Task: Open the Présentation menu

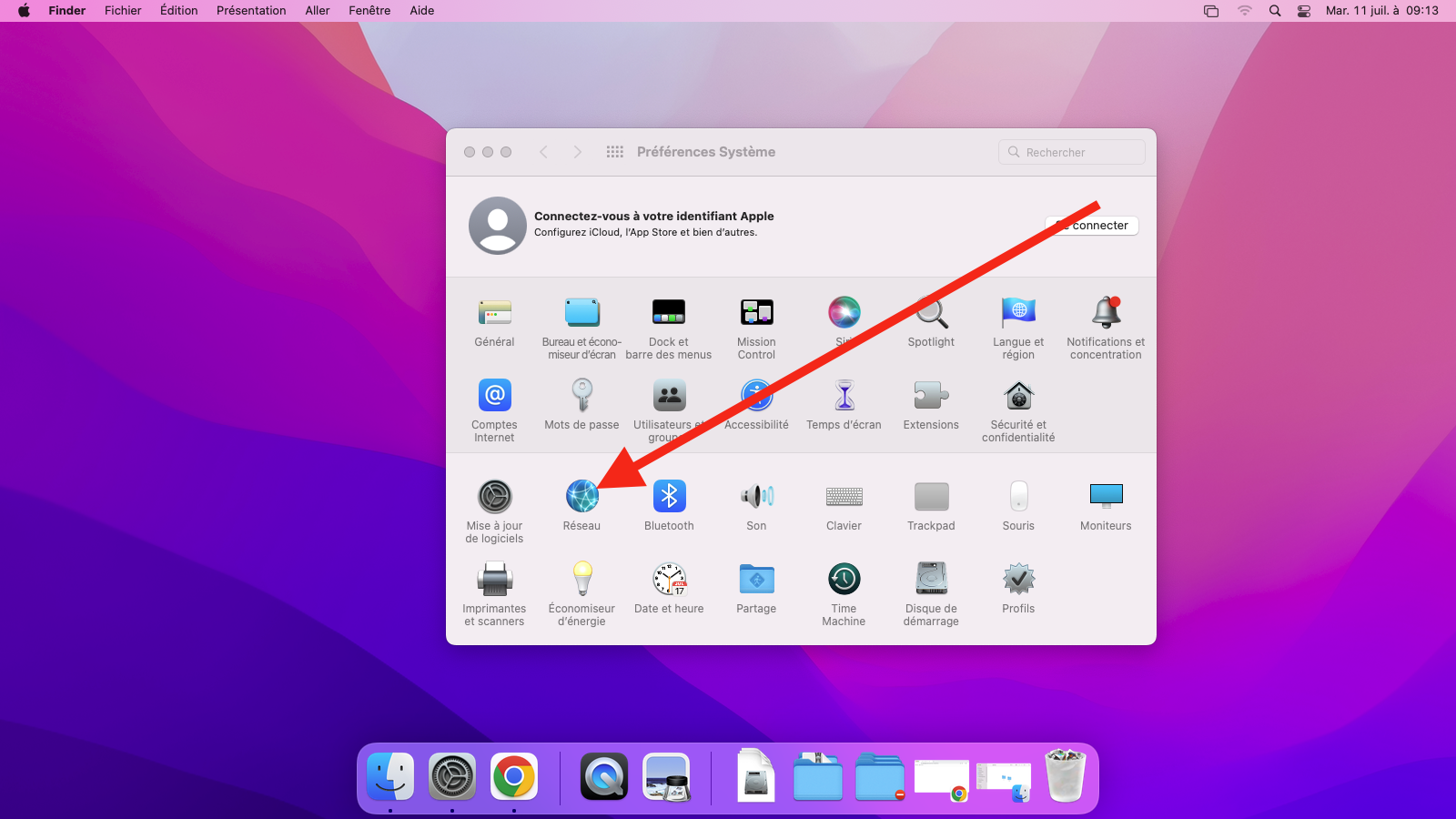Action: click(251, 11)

* * *

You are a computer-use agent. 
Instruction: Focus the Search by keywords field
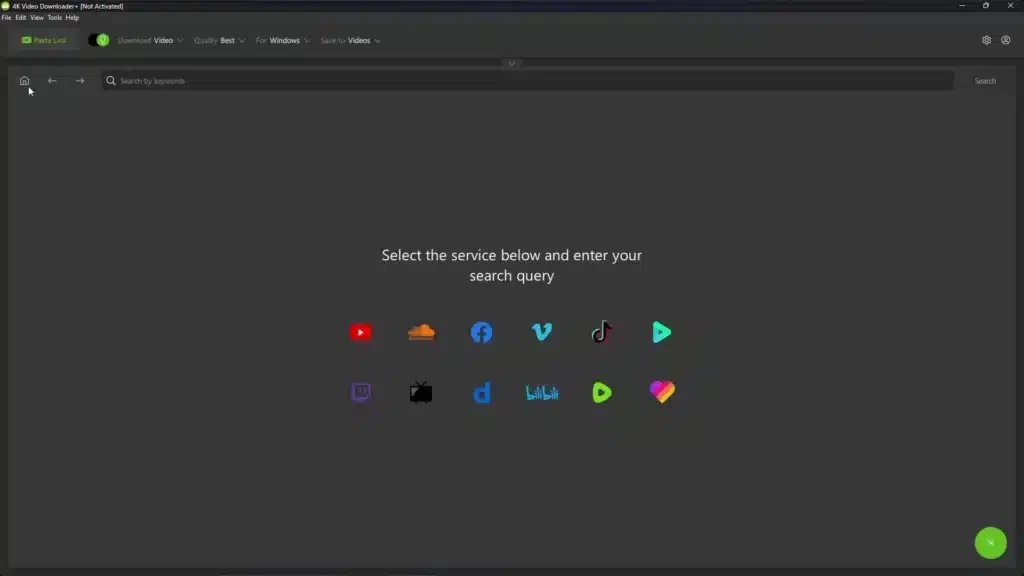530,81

---

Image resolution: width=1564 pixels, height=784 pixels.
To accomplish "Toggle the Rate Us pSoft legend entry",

■ WHAT TO WORK ON: Can you repeat the data from the line that contains "Image resolution: width=1564" up to and including the line that contains "the Rate Us", exactly as they appear?

■ REPLY:
Image resolution: width=1564 pixels, height=784 pixels.
To accomplish "Toggle the Rate Us pSoft legend entry",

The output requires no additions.